**What you have to do**
Count the lines in the rows below that contain the string "name", and reply with that number alone.

(Target position records)
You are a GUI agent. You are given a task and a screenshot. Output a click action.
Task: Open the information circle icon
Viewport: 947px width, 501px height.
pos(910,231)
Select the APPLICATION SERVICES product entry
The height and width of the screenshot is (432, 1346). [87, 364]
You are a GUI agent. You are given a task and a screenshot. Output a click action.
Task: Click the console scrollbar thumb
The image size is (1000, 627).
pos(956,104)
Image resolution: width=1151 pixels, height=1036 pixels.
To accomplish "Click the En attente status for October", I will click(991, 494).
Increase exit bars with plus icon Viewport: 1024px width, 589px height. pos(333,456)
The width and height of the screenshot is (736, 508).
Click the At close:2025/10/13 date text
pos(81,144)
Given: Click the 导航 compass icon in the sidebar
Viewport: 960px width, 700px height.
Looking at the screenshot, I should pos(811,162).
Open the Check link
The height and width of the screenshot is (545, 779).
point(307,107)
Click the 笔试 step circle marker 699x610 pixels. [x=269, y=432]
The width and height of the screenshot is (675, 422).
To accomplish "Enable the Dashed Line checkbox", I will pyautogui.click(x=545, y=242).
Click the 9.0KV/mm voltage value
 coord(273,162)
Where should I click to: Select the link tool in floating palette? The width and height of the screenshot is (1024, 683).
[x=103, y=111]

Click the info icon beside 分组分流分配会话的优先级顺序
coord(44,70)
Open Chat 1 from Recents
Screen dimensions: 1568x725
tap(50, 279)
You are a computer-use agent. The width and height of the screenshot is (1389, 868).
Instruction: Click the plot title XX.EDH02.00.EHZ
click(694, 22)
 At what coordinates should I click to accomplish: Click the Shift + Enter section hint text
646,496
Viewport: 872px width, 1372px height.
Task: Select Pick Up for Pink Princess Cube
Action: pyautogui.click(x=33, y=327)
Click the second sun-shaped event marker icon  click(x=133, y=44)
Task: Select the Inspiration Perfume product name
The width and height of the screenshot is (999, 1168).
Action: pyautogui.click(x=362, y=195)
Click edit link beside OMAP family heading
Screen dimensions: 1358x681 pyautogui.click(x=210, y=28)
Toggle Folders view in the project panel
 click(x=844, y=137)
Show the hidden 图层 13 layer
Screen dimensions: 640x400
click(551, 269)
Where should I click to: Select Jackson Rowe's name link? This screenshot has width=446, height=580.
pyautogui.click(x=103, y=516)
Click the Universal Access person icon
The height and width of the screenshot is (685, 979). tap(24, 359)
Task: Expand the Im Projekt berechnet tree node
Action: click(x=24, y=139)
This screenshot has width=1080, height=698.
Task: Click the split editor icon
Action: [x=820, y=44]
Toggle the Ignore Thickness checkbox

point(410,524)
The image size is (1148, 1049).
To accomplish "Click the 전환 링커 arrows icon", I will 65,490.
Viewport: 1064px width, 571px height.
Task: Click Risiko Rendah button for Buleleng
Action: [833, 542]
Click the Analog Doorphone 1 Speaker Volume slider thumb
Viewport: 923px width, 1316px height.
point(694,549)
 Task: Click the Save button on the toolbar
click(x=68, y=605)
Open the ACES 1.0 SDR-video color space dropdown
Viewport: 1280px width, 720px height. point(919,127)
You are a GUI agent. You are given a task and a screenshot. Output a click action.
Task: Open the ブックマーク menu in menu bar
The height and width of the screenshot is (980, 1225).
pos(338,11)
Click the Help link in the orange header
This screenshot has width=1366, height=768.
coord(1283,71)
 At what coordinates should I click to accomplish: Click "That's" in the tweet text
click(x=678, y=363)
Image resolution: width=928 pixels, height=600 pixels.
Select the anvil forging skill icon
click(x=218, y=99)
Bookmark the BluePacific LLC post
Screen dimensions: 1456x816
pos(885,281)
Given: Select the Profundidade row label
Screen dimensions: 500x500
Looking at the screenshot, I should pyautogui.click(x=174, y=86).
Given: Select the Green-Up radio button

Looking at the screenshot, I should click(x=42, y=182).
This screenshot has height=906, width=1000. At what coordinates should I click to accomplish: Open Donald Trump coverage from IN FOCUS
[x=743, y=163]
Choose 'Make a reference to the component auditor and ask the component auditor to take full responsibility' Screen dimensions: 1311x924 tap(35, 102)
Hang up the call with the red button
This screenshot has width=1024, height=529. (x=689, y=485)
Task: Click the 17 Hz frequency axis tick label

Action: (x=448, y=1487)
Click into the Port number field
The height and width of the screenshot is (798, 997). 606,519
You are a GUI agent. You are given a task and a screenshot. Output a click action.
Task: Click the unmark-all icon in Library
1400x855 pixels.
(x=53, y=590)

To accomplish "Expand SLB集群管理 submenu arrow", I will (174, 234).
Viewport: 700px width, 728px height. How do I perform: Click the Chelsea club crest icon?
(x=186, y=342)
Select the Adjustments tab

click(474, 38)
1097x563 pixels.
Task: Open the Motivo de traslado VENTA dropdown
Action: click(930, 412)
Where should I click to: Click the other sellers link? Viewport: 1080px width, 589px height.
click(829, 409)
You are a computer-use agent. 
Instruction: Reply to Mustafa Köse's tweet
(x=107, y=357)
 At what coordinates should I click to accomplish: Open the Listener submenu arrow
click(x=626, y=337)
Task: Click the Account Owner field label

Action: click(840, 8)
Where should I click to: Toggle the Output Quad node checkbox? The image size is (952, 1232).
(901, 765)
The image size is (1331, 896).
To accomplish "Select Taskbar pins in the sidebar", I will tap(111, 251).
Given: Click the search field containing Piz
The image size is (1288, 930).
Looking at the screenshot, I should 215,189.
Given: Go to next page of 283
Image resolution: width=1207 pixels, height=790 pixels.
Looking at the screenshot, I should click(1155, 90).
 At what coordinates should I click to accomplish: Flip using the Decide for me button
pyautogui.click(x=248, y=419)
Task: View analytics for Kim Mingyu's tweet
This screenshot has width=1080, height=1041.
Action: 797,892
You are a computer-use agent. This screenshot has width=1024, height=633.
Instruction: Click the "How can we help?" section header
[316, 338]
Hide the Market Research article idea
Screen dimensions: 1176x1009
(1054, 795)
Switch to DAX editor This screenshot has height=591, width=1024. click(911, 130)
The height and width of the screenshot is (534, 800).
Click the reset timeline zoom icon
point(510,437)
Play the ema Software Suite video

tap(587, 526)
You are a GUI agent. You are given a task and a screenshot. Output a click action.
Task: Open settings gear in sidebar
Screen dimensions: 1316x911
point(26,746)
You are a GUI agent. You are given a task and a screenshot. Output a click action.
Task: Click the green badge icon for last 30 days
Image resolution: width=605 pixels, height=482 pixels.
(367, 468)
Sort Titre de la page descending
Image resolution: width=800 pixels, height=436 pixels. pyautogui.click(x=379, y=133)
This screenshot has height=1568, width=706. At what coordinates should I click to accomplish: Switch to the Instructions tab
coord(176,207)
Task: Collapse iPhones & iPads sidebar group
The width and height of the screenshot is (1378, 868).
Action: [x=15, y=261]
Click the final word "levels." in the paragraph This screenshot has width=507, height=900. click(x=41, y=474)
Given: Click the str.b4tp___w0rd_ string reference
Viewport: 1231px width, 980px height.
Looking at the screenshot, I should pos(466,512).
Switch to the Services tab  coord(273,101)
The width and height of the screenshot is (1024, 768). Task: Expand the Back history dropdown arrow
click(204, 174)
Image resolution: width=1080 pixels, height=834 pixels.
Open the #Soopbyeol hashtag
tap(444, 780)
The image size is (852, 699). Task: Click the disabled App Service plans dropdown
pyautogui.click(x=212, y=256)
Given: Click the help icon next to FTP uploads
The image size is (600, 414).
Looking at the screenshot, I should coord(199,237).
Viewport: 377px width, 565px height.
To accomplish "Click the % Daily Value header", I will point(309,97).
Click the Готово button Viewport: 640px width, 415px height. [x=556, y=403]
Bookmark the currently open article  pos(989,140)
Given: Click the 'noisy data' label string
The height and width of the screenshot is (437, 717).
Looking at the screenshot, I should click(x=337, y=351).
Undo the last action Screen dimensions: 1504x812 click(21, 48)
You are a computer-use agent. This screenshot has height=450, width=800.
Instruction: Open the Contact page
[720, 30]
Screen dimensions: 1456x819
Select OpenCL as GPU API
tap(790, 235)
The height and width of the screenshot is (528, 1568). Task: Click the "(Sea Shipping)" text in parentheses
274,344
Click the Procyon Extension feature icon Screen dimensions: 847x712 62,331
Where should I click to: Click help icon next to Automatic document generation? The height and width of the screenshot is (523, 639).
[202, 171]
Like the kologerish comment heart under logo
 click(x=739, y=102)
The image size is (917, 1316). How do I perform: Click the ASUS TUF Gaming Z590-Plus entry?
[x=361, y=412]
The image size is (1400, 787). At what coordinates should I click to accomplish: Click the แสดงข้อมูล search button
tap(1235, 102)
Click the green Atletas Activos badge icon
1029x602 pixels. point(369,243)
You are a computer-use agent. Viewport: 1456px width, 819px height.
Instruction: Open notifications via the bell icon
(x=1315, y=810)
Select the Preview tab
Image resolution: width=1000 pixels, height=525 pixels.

**Task output**
2